Molecular Docking and Simulation Approach to Study the Inhibitory Effect of Rhamnolipid on Biofilm Producing Proteins in E. coli K12

Abstract

Microbes have a proclivity for binding to cell surfaces and forming biofilms. The act of creating biofilms is the microbe’s social activity while they are under stress. In humans, this form of cell aggregation leads to biofilm, which often leads to an infection. Despite their ability to form adhesion to the cell surface, biofilm has also drawn attention due to its involvement in chronic disorders. Accumulation of biofilm leads to a serious health concern showing high resistance to antibiotics. In order to address this concern, there is a desperate need to find out natural bioproducts like biosurfactants which could be an alternative to synthetic compounds.
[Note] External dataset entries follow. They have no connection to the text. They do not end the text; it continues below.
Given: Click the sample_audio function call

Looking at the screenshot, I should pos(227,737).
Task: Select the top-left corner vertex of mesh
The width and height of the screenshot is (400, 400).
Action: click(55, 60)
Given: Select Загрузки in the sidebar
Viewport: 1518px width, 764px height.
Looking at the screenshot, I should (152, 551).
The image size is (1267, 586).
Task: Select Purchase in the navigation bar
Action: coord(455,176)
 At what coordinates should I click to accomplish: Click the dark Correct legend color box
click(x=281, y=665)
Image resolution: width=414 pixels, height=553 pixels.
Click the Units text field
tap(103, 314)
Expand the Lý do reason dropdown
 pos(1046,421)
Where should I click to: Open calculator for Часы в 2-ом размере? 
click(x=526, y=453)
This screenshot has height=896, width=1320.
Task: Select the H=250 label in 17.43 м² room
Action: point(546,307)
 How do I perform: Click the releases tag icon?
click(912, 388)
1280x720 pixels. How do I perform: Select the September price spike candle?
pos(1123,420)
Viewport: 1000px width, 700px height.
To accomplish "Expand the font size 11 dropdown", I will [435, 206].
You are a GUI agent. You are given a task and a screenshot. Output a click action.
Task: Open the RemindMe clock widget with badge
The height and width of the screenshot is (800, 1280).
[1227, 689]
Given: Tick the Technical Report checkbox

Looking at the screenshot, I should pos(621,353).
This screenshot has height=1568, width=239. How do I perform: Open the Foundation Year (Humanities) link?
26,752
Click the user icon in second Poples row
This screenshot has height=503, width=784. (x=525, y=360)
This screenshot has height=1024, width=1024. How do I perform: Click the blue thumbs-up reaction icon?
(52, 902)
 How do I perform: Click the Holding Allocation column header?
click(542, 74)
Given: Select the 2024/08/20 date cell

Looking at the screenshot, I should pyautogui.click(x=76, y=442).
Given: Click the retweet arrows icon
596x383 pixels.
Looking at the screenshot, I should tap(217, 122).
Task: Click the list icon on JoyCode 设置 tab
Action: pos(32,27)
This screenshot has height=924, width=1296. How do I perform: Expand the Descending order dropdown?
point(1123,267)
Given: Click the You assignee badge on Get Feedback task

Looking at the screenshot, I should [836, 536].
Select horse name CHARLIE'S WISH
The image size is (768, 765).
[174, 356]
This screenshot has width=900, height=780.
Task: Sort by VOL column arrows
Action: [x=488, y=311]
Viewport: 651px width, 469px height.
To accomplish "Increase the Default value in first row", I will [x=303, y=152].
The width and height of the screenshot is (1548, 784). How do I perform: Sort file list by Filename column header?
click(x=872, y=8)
In the current study, the inhibitory effect of rhamnolipid against E. coli k-12 proteins that are involved in biofilm formation was studied through various computational approaches. In the molecular docking approach, the interaction between rhamnolipid and targeted proteins has been recorded. Rhamnolipid interacts with pgaC with the total highest energy of -8.91 kcal/mol, indicating a tight ligand-protein interaction. Further, to validate the interaction, a 10-ns molecular dynamics simulation was performed for pgaC and with rhamnolipid bound complex. The stability of biosurfactant and biofilm-producing protein was investigated using the RMSD, RMSF, Rg, and SASA plots. As a comparison to only protein, a complex Binding with rhamnolipid shows a stable RMSD value with minimal RMSF and Rg values, which indicates the tight interaction between rhamnolipid and pgaC. This could be a leading novel in silico approach to studying the inhibitory effect of biosurfactants against biofilm formation proteins.